I ran into my first roadblock when, despite spending my entire Grade 12 year building a portfolio, I received a rejection letter from Sheridan. Determined, I moved to Ontario—and in with my grandparents—after graduation. Having an Ontario address allowed me to get into an alternate program, called art fundamentals, at Sheridan. The next year, I got into the animation program but I continued to struggle. I couldn’t get my artwork to look right and I didn’t get good grades on my assignments. Between second and third year, some of my classmates got jobs in the field, but I didn’t get hired anywhere. I knuckled down and spent my summer in the basement practising. Over time, my work improved. By the end of the three-year program, I had advanced enough to land a job with Fox Animation, based in Phoenix, Arizona.

I was at Fox for about four years, mostly in the “rough inbetween” department, doing the drawings that are between the key drawings done by the animator, that help create the appearance of movement. It’s entry-level apprentice work. After four or five years in the field, working on movies like Anastasia, Titan A.E., ParaNorman and a remake of an old ’80s video game called Dragon’s Lair, I realized I wanted to do more than animate characters: I wanted to tell stories. I pumped my mentor, Don Bluth, who had directed films like An American Tail and The Land Before Time, with a million questions. I practised at home and put a portfolio together to send to studios. 

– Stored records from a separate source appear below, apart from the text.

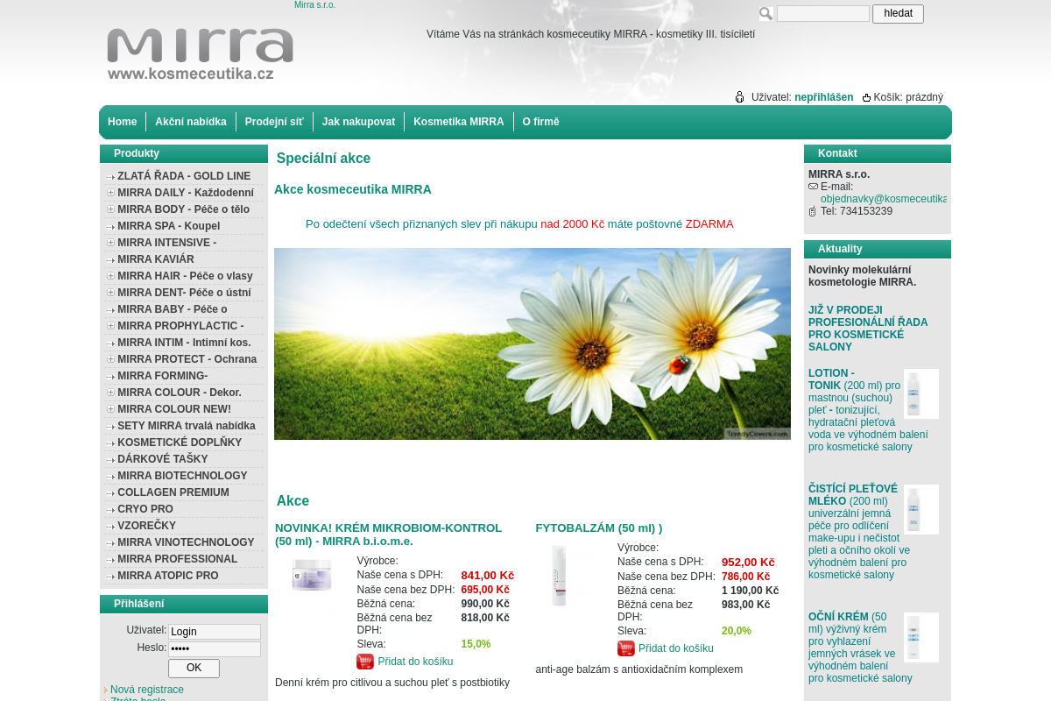Expand the MIRRA COLOUR - Dekor. category
1051x701 pixels.
pos(110,393)
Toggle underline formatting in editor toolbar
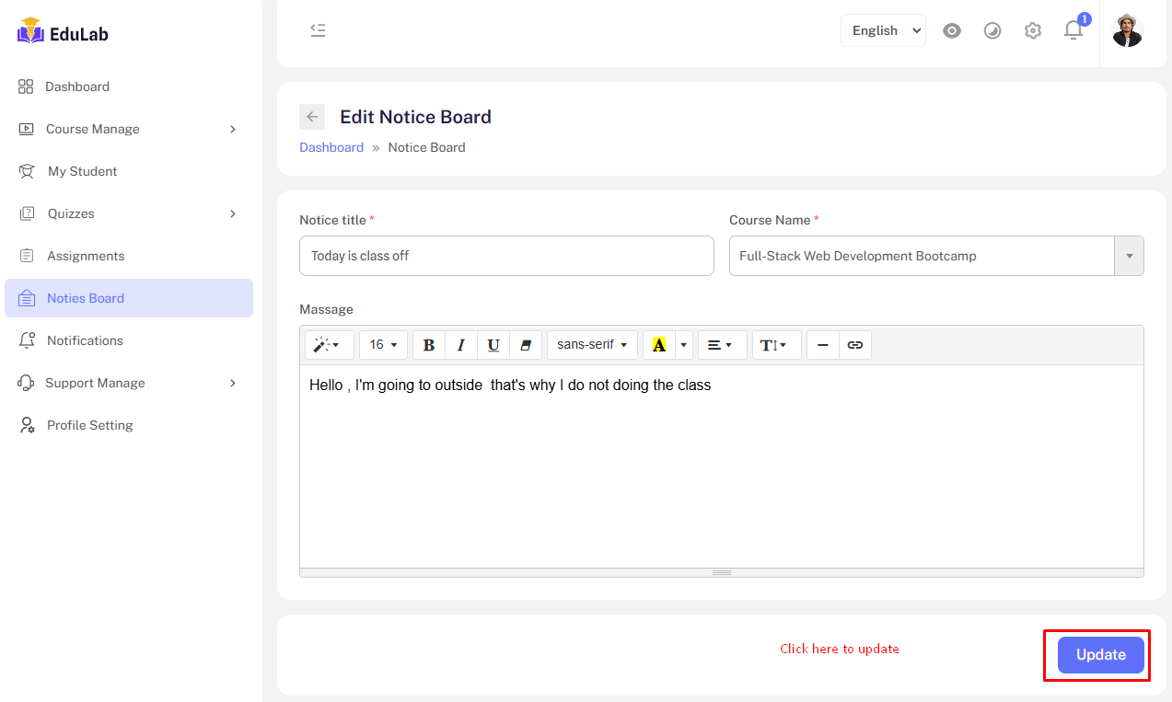The width and height of the screenshot is (1172, 702). (x=493, y=345)
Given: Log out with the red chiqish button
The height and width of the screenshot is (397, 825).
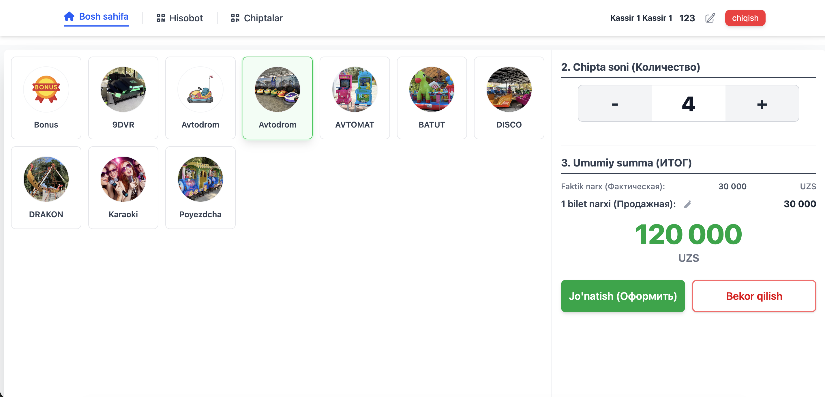Looking at the screenshot, I should (x=745, y=18).
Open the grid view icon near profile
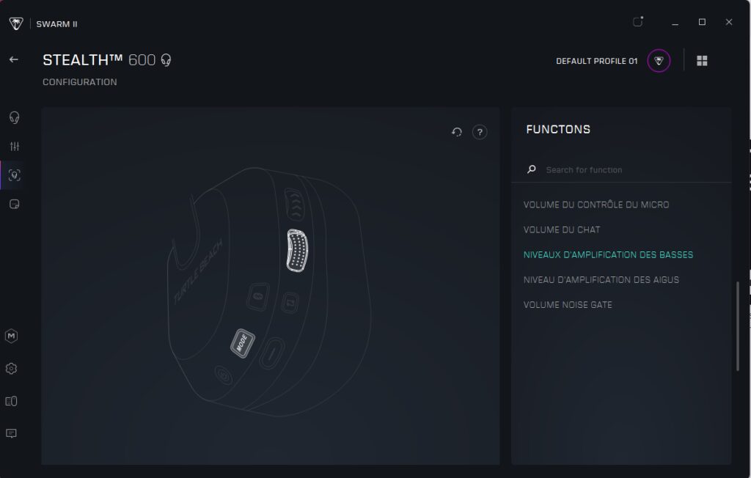751x478 pixels. pos(702,61)
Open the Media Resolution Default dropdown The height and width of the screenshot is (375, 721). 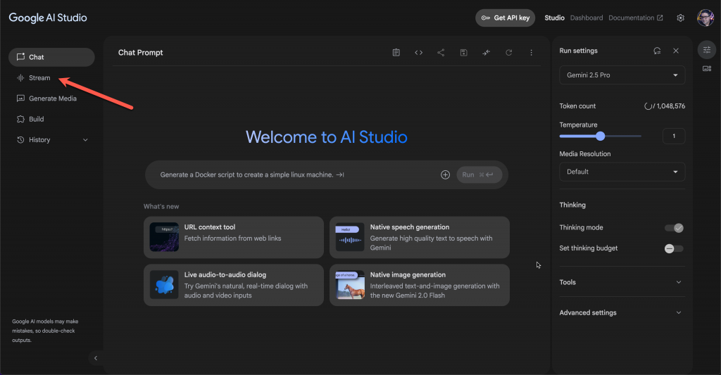click(x=622, y=172)
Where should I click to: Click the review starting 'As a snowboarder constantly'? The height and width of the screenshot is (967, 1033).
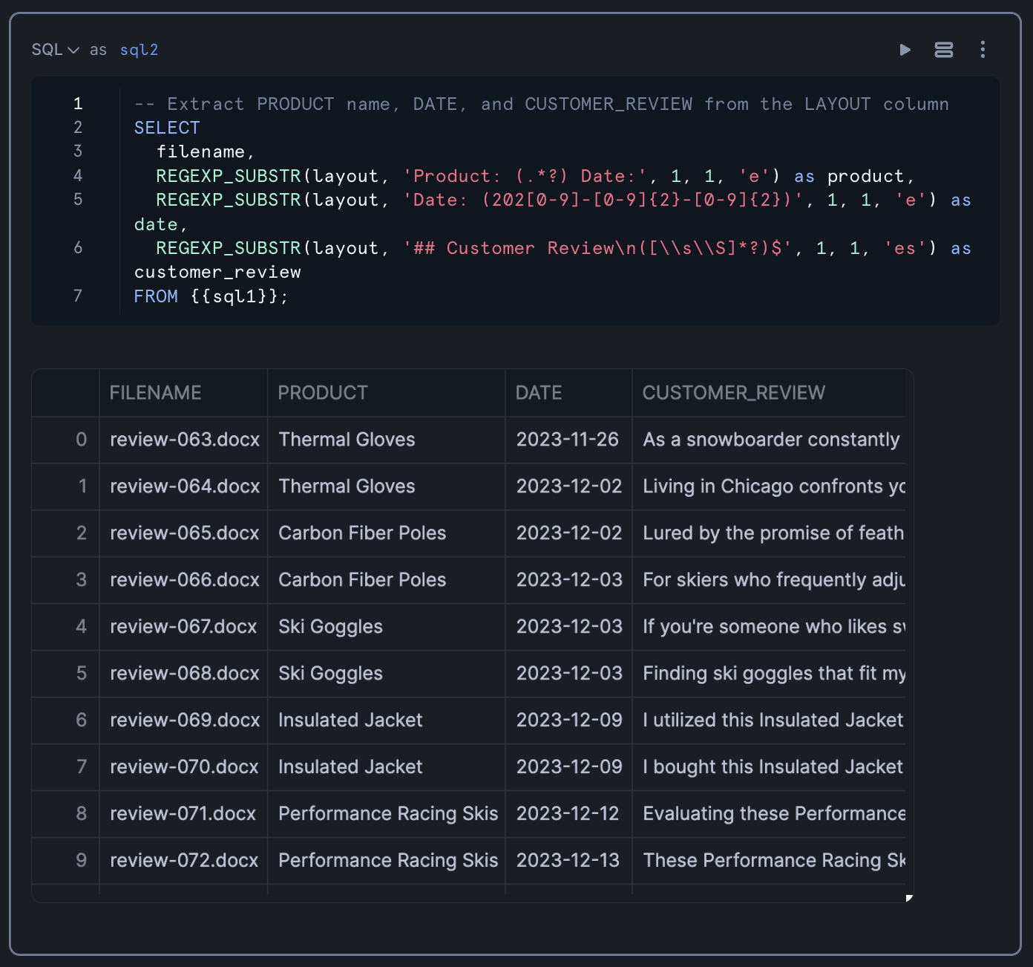(x=770, y=440)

I got my job with Pixar in 2011. I had applied—unsuccessfully—five times by that point. I started in the Toons Story Department, making shorts based on characters from Toy Story and Cars. Most of them were never made. But my work got me on the story team for Cars 3, my first feature at the studio. 

Most recently, I was the story supervisor on Inside Out 2. I work with the director and writers crafting the movie’s arc and understanding each character’s narrative. I also supervise the story team: we start off by breaking the movie up into 28 or so sequences, and my team develops those sequences. Editors then cut pieces together and add temporary dialogue, music and sound effects. We put that all together in storyboard format, and screen it for the upper leadership at Pixar, which we call the “brain trust.” They give us their notes, we tear the whole thing apart and start the process over again. Eight or nine times later, we have a movie. 

We were under a lot of pressure to get Inside Out 2 right. The first movie created a language for kids and adults to talk about their feelings. In the new movie, Riley is a young teenager experiencing new emotions, like anxiety and envy. The story team met regularly with psychologists and psychiatrists to make sure we were on track. We also had the “Riley trust,” a group of teenage girls from across the country who screened versions of the movie. We met with them over Zoom and they’d give us feedback. Those meetings were invaluable.

In this field—and in life in general—you’re going to experience disappointment. Not everyone’s going to like your work, but you need to shut out the noise and keep animating—or whatever it is you want to do. Keep grinding away and working as hard as you can and that will lead to success. If I can get here, anyone can.